Ma première sortie en 2016, Mat Twice, j’en ai vendu cent [NDLR : Mat Twice est un groupe de Mulhouse, pour plus de précisions voir l’interview de DJ Scribe]. Ce n’est pas grand-chose mais ça indiquait qu’il y avait quand même un public. C’était un début, une première étape. J’avais essayé de démarcher plusieurs groupes mais je n’étais personne, ça ne marchait pas, on me répondait : « ça peut le faire, mais je n’ai pas envie que tu te casses la gueule avec mon projet ». Scribe est un passionné de vinyle comme moi. J’avais déjà entendu les démos de Mat Twice, j’avais kiffé ce délire revendicatif façon Public Enemy. On échangeait des disques lui et moi, on s’entendait bien. Un jour je me suis lancé : « je suis chaud pour sortir Mat Twice en vinyle ». Cette première sortie, c’était quelque chose de magique, un aboutissement. Et on s’est pris au jeu. Suite à ça, j’ai organisé le concert de 2 Bal 2 Neg’ pour la tournée des vingt ans de 3x fois plus efficace. J’ai réuni Mat Twice pour assurer la première partie. J’avais réussi en quelque sorte à faire qu’ils se parlent de nouveau, vingt ans après. C’était marrant de les revoir ensemble après tout ce temps. C’était une putain de soirée mémorable. On a fait sortir tous les anciens pour l’événement, tous les mecs qui avaient entre quinze et vingt ans à l’époque. C’était aussi l’occasion de fêter la première sortie de mon label.
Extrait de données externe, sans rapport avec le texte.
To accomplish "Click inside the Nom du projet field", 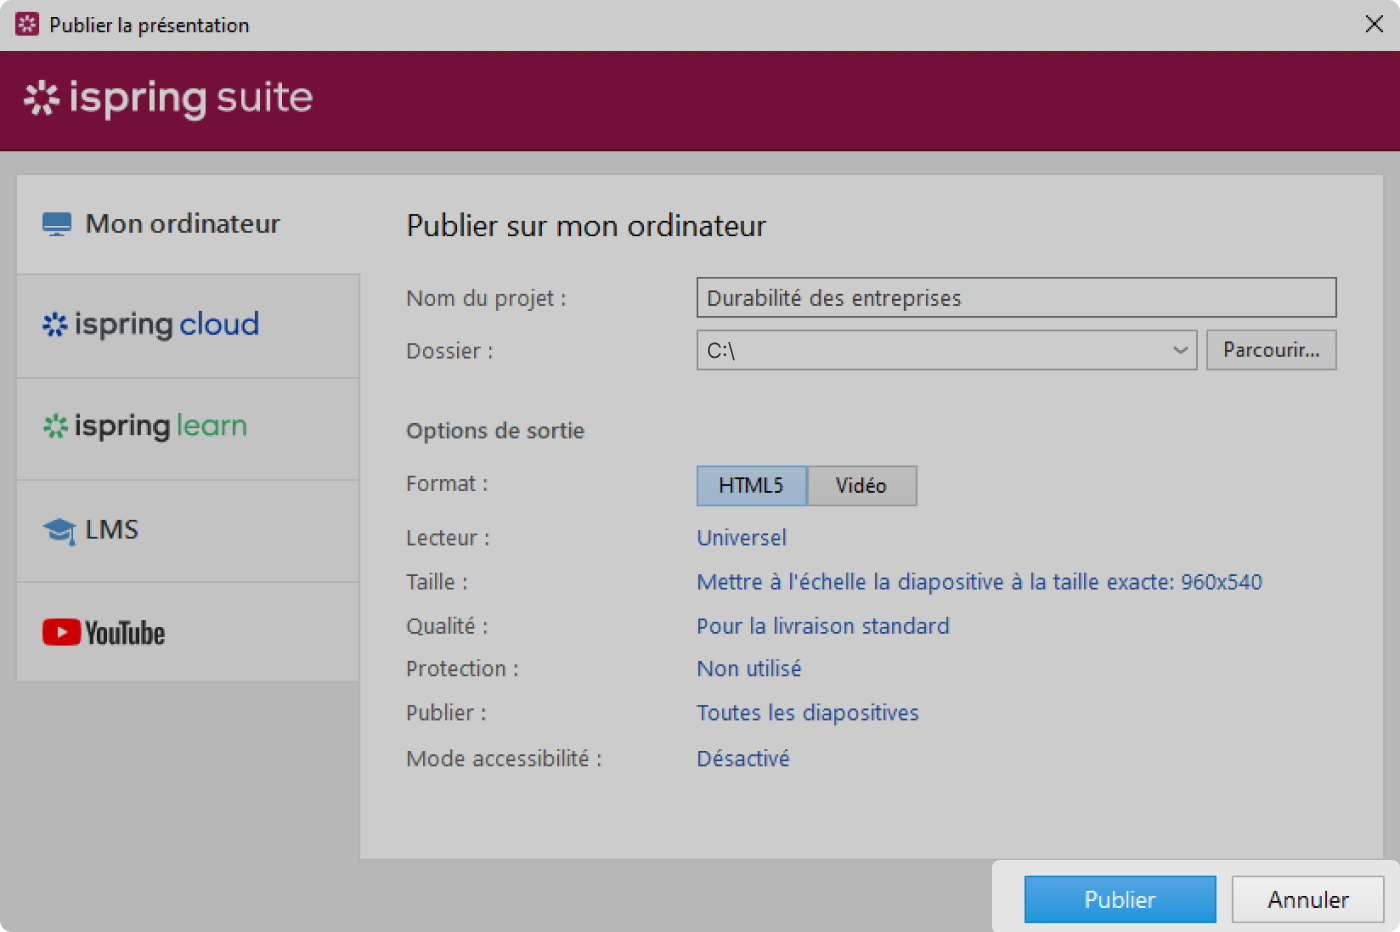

De fil en aiguille, je suis entré en contact avec Krom alias Sentinelle Urbaine. Il a été membre fondateur de Soul Choc, d’Ex-Nihilo ainsi que d’Originales Grosses Crapules, collectif dont faisaient partie Les Spécialistes, entre autres. C’est également lui qui est en grande partie à l’origine de la compilation Bastion. Comme il avait des contacts en Île-de-France, il a donné de la visibilité aux groupes du disque. Il a aussi bossé avec Emmigrands, des mecs qui rappaient en anglais et en français et qui étaient proches de Napoleon da Legend. Il est de Vitry, mais il passait ses weekends du côté de Nantes et d’Angers. Il était ami avec DJ Doze, qui est de Paris mais qui à l’époque était joueur de foot professionnel à Laval. Donc il traînait dans ce coin-là, chaque semaine il ramenait du matos pour qu’ils puissent enregistrer et répéter. C’est la même génération que Dan, les cheveux gris du rap français. [Rires]. Je suis allé le voir une première fois pour faire connaissance, on a bien accroché. On a sorti la Démo Psychiatric Flow Tape de Soul Choc : tous les titres qu’il y a sur cette démo tu peux les retrouver sur une vidéo d’une première partie d’IAM à Angers en 1994, disponible sur YouTube. Plein de gens qui étaient là avaient été marqués par la prestation de Soul Choc. Des personnes m’ont contacté pour me dire « c’est les titres qu’on avait entendus ce jour-là mais qui n’étaient jamais sortis ! » Le groupe avait complètement changé de forme ensuite, avec notamment l’arrivée de Prince d’Arabee. Tu le vois d’ailleurs sur la vidéo du live, il est là comme guest, il est tout jeune.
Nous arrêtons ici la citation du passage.